▶ What you are asked to do:
Once you reach the line containing "Select the white product title card" in the data below, restate each line word for word up to and including the one containing "Task: Select the highlight pen tool".

[Saved data entries]
• • • • •

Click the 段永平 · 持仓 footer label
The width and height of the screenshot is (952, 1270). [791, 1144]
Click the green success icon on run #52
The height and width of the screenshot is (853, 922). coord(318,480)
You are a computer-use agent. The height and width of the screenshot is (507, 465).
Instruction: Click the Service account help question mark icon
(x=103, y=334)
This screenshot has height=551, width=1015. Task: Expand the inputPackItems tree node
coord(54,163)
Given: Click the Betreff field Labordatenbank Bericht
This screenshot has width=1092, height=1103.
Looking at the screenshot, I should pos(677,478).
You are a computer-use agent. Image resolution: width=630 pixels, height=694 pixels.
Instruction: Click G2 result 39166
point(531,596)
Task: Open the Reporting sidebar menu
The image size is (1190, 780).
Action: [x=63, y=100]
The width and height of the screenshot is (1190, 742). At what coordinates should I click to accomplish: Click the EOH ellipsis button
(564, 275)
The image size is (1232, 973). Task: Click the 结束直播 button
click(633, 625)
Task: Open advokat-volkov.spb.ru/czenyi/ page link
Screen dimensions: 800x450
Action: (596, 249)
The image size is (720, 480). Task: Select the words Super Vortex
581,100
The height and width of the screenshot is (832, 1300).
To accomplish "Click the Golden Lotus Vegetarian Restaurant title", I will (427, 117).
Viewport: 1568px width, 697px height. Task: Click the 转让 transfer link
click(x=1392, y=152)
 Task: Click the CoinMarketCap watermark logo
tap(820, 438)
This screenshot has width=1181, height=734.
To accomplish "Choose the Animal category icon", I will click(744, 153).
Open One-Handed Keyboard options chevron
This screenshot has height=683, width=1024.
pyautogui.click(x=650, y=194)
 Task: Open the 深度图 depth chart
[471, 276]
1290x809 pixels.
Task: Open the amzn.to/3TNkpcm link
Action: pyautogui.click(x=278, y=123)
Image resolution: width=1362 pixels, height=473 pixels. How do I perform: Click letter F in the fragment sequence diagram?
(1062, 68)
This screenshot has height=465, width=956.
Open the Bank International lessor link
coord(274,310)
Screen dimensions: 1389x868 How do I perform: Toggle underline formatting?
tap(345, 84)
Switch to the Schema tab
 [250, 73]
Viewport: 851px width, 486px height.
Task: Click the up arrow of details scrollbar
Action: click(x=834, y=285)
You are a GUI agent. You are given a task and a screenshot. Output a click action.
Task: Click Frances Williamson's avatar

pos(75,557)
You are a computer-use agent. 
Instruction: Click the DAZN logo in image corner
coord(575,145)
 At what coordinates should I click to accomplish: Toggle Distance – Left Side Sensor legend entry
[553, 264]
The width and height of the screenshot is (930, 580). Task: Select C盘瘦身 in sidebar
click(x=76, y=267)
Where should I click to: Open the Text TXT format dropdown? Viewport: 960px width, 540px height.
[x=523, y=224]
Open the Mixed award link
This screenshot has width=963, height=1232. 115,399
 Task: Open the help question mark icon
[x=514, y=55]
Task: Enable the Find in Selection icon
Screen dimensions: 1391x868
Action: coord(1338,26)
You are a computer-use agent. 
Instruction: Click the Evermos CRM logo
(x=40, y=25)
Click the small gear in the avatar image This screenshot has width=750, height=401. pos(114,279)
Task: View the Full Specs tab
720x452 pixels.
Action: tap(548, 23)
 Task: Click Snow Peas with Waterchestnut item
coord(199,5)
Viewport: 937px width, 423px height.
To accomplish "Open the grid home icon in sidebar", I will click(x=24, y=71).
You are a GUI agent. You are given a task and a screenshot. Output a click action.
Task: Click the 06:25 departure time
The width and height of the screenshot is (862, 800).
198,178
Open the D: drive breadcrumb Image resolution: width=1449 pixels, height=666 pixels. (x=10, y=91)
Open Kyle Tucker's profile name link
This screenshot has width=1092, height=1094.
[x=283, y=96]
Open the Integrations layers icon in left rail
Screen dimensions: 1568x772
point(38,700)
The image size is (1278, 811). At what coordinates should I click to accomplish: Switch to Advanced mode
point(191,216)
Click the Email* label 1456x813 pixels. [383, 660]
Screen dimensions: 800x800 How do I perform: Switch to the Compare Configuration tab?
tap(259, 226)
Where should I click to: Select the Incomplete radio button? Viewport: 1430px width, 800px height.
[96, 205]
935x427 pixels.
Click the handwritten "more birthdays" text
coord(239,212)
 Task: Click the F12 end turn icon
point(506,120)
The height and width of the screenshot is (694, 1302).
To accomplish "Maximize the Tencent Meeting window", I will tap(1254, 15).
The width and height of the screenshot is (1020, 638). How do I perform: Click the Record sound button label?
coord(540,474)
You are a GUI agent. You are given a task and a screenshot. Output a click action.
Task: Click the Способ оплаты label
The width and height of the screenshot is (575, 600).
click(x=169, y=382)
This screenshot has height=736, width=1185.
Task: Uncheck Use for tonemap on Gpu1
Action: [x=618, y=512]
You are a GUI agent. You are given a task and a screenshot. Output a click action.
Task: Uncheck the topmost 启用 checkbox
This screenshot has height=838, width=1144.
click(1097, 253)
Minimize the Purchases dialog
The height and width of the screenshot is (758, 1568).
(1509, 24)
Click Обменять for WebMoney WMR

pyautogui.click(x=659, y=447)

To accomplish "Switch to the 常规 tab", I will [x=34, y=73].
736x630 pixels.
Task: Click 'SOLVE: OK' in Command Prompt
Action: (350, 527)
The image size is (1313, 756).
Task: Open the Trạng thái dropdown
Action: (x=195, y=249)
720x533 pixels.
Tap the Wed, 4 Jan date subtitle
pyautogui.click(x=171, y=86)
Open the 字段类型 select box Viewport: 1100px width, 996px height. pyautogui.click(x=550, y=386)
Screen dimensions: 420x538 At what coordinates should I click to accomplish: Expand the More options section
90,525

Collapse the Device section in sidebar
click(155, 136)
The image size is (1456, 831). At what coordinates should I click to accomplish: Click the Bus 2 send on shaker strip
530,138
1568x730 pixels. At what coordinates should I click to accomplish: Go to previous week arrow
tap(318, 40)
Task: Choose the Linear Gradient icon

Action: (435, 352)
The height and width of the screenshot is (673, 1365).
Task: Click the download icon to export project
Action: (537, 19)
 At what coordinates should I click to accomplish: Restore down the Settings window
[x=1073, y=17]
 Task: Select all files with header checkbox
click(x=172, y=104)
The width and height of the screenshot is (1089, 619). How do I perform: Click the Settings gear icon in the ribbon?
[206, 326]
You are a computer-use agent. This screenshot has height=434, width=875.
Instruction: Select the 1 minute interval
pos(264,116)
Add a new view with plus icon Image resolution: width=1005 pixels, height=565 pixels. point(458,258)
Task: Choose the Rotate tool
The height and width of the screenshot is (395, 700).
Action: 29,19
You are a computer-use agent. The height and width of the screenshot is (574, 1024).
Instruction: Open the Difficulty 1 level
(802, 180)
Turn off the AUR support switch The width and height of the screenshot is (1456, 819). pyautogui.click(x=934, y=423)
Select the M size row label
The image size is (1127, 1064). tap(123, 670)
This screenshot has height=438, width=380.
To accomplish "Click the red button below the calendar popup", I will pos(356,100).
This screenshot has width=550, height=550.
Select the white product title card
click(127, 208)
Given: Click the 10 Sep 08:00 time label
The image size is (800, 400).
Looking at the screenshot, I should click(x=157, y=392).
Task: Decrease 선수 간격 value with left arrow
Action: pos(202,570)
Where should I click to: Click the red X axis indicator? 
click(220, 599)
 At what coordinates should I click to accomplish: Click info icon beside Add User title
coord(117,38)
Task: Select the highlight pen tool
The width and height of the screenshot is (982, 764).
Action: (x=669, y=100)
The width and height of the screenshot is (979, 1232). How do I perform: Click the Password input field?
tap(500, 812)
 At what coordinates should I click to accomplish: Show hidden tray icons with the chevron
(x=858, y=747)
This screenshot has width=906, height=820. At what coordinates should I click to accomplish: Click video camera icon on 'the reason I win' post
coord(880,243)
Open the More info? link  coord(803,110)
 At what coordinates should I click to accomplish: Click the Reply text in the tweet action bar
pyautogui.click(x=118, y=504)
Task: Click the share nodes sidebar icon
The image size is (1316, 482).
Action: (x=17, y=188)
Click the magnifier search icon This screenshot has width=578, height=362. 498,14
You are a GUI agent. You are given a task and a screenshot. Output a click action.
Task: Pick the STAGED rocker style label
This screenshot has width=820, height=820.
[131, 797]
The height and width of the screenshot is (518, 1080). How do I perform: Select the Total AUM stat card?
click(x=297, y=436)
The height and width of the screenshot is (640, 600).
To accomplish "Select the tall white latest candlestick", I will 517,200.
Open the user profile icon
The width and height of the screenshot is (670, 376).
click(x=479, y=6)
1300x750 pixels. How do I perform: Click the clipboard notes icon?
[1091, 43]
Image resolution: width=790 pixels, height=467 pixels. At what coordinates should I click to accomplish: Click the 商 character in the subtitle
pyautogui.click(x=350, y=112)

• • • • •

▶ Output of the task:
Select the white product title card
click(127, 208)
Given: Click the 10 Sep 08:00 time label
The image size is (800, 400).
Looking at the screenshot, I should click(x=157, y=392).
Task: Decrease 선수 간격 value with left arrow
Action: pos(202,570)
Where should I click to: Click the red X axis indicator? 
click(220, 599)
 At what coordinates should I click to accomplish: Click info icon beside Add User title
coord(117,38)
Task: Select the highlight pen tool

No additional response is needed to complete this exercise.